Monday, November 16, 2015

Chevron Paying Income Taxes and Salary of Corrupt Witness Who Committed Perjury in Ecuador Case

Reposted from The Chevron Pit

Without public disclosure, Chevron has re-upped its contract to pay $144,000 annually to former Ecuadorian judge Alberto Guerra after he admitted perjuring himself in a federal court during the company's RICO trial. The perjury happened after Chevron lawyers at the outside law firm Gibson Dunn coached Guerra on his false testimony for 53 consecutive days.

We have no choice but to call this what it is: a witness bribery scheme orchestrated by a major American oil company. Chevron's aim is to evade paying for the clean-up of what could be the world's worst oil disaster, caused deliberately on its watch when it operated in Ecuador (under the Texaco brand) from 1964 to 1992.

The discredited Guerra – who has admitted that he accepted bribes when he was a judge in Ecuador – has become a central figure in Chevron's campaign to evade paying the $9.5 billion environmental judgment in the South American nation. Chevron was found to have deliberately dumped billions of gallons of toxic waste into the streams and rivers of the rainforest. The dumping continues to decimate indigenous groups and has caused an outbreak of cancer, according to the findings of three layers of courts in Chevron's preferred forum of Ecuador.

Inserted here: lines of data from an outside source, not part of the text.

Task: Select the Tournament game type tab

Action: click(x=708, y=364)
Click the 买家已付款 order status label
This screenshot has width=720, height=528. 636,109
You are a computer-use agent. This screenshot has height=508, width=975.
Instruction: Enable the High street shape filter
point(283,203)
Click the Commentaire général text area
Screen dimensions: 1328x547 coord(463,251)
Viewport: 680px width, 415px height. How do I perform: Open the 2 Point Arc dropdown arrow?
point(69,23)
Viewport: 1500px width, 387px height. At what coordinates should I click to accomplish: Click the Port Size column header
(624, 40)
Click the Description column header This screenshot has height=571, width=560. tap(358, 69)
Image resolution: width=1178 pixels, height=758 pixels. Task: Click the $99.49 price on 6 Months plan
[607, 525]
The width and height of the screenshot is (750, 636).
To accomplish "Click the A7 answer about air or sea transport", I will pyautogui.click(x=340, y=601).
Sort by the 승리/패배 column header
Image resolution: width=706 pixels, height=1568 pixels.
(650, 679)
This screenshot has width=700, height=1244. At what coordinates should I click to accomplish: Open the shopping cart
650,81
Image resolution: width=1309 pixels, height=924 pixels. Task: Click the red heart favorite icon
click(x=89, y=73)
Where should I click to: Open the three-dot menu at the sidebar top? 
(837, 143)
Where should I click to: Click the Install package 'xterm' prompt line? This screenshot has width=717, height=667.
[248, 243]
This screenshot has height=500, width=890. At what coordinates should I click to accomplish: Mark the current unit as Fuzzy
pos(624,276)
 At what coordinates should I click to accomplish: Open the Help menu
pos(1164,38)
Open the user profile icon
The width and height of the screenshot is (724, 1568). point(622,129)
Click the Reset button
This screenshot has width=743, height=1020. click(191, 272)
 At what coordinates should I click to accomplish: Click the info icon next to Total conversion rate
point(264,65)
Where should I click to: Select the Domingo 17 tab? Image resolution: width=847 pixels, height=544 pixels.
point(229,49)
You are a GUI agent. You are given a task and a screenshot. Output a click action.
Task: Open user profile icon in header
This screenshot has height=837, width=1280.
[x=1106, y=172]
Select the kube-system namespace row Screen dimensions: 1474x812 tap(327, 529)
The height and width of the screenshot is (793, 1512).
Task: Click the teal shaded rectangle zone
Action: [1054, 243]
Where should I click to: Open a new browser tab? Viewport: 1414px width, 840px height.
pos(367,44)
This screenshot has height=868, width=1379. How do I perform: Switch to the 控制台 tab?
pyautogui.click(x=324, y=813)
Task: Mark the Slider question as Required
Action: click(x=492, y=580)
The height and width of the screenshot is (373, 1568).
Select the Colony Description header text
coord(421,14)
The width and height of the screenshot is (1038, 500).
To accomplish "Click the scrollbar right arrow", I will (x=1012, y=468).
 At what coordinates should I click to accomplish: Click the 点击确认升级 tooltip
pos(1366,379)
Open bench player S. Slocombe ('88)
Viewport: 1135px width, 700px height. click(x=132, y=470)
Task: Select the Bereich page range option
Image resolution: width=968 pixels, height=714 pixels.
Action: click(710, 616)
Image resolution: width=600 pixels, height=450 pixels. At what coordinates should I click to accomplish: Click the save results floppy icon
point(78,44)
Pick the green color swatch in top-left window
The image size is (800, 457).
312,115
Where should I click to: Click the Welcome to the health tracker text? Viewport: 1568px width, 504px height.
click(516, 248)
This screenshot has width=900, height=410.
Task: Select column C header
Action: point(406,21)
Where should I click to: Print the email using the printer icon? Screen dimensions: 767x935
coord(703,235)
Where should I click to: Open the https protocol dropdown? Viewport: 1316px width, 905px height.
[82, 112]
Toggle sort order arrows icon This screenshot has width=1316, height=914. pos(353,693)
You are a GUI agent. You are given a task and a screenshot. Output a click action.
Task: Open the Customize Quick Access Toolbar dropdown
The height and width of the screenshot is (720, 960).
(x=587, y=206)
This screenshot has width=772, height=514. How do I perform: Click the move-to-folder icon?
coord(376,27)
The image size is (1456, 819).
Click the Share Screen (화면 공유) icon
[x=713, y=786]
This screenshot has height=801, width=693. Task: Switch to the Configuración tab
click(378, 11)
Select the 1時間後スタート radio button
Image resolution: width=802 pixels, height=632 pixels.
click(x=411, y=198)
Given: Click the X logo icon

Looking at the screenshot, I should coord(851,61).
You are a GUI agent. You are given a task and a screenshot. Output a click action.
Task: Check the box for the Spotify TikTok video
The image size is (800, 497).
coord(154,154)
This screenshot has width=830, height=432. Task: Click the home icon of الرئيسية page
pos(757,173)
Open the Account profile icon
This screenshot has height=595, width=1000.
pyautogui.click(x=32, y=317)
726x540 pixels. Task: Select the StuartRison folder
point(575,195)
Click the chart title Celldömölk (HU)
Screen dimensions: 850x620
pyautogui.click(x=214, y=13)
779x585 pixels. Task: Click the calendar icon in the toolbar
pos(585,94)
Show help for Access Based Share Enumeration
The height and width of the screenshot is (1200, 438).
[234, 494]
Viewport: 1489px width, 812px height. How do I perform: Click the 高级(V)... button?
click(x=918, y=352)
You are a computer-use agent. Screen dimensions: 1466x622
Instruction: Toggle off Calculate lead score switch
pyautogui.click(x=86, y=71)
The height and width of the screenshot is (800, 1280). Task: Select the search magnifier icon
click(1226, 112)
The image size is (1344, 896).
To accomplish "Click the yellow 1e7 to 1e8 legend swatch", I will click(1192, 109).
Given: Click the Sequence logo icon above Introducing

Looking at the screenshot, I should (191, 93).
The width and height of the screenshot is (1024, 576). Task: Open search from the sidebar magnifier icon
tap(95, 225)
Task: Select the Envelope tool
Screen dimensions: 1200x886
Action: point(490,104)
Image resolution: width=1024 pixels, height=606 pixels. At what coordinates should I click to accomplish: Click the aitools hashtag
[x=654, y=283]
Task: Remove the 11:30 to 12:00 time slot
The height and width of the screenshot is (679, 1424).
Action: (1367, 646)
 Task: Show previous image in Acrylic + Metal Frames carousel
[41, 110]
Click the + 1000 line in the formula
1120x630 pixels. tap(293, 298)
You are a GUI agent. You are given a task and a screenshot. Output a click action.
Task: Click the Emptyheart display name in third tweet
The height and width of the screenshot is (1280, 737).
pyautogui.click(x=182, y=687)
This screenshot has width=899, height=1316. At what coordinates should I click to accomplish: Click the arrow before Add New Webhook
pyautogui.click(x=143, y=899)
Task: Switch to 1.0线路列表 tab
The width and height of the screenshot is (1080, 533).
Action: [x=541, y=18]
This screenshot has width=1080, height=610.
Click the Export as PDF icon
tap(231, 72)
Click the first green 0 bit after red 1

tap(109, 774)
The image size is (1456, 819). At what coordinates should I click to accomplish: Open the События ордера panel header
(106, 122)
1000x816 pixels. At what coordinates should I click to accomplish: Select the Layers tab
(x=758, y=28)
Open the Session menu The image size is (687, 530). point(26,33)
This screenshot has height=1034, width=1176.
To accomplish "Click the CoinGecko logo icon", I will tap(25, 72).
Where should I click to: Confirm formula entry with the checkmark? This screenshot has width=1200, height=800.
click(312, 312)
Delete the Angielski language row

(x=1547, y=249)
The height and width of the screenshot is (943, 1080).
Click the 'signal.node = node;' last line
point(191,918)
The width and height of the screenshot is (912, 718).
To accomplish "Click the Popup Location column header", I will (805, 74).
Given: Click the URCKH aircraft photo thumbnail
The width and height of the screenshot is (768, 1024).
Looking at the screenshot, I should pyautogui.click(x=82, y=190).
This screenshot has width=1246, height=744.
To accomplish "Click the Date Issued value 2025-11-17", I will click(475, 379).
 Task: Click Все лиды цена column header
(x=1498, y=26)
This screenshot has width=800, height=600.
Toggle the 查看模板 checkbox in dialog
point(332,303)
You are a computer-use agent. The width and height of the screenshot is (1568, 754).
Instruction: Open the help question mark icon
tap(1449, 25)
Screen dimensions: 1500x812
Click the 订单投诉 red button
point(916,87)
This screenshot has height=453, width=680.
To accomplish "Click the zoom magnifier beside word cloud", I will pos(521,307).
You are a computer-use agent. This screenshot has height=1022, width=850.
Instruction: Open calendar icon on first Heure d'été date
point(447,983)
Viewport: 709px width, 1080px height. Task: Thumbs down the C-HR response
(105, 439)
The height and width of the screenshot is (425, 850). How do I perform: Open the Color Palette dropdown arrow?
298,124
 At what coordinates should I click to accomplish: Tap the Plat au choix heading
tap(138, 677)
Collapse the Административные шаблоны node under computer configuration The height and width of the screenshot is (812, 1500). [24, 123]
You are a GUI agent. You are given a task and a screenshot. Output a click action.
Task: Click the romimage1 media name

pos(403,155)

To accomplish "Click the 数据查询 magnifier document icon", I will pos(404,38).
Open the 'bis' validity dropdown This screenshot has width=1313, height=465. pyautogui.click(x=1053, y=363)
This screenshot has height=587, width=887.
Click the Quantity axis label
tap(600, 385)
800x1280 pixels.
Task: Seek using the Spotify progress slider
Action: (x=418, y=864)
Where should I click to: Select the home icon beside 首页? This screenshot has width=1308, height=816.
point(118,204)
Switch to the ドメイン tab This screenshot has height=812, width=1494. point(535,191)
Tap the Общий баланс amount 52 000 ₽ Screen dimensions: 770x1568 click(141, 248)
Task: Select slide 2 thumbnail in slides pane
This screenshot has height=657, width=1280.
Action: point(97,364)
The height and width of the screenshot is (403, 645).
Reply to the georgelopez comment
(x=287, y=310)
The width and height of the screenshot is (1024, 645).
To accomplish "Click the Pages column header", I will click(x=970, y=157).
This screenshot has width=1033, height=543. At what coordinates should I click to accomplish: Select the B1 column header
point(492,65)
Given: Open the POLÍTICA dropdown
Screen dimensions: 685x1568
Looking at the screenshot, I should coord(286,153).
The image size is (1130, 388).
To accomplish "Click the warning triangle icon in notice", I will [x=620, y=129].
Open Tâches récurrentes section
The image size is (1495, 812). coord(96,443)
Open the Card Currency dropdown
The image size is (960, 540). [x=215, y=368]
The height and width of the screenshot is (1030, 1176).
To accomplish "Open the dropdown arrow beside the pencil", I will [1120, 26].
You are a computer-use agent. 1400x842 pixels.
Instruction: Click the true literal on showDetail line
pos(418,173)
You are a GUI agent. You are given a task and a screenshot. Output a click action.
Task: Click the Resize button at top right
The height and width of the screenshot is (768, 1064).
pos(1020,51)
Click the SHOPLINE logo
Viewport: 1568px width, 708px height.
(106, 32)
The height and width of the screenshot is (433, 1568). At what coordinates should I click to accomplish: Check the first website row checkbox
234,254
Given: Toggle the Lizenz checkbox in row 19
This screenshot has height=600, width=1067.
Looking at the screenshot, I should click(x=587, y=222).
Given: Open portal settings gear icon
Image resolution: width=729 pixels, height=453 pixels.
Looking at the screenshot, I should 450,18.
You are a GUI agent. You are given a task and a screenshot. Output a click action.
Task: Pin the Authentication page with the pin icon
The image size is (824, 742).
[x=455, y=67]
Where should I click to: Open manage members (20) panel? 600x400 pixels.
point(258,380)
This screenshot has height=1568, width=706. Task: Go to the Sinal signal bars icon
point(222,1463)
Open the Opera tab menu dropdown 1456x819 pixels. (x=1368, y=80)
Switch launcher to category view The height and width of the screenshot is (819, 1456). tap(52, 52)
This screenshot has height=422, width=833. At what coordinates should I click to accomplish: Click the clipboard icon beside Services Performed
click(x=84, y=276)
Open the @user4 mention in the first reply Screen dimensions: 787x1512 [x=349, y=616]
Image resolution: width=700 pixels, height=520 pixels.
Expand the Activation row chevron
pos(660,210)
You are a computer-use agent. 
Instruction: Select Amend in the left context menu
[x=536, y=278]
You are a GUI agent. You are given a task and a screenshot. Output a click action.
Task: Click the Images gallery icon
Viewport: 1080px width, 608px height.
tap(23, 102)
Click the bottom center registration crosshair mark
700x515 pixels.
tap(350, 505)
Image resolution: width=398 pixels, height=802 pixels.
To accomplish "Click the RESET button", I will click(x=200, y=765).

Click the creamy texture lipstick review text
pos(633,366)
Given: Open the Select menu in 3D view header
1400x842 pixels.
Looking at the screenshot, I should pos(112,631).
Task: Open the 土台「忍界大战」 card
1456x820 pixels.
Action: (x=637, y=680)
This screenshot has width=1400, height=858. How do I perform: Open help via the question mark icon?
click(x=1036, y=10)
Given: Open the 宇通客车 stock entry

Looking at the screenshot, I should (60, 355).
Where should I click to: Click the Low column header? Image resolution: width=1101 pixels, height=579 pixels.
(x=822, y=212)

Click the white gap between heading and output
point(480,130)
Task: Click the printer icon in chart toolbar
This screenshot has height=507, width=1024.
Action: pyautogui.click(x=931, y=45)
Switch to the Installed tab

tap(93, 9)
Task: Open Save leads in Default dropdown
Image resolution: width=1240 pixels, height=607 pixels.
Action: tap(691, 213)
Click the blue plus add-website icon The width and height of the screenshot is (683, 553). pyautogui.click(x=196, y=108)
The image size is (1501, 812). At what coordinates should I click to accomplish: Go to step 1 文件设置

The Chevron payments to Guerra seem to have earned the company and its ethically-challenged lawyers at Gibson Dunn a fraud and bribery complaint to the U.S. Department of Justice. Amazon Watch, an environmental group that has been fighting to hold Chevron accountable, said it will lodge a formal complaint over the witness payments and falsification of evidence.

Paul Paz y MiƱo, a director at Amazon Watch, said:
It is unethical, illegal, and utterly shocking that Chevron continues to pay huge sums to a completely discredited witness who has admitted to repeatedly lying and accepting bribes to testify falsely in court. This arrangement is worth of a criminal investigation and we are asking the Department of Justice to look into it. We consider Chevron to have engaged in witness bribery.
Luis Yanza, a winner of the Goldman Environmental Prize and the longtime leader of the rainforest communities affected by Chevron's pollution, said in reference to Guerra:
Chevron and its lawyers gave a key witness cash out of a suitcase to falsify evidence to taint the Ecuador judgment so the company does not have to pay for the clean-up of oil pollution that is causing grave harm to thousands of people. This is just one example of the company's plan to threaten judges and sabotage the proceedings in Ecuador.
Guerra stunned the legal community after he admitted during a recent international arbitration proceeding that he lied on the stand during the company's retaliatory civil "racketeering" (or RICO) case targeting the lawyers for the villagers who won the historic judgment. Chevron made a mockery of justice in that case after the judge (Lewis A. Kaplan) displayed intense personal animus toward the villagers while hiding his investments in Chevron despite calls for his recusal over bias.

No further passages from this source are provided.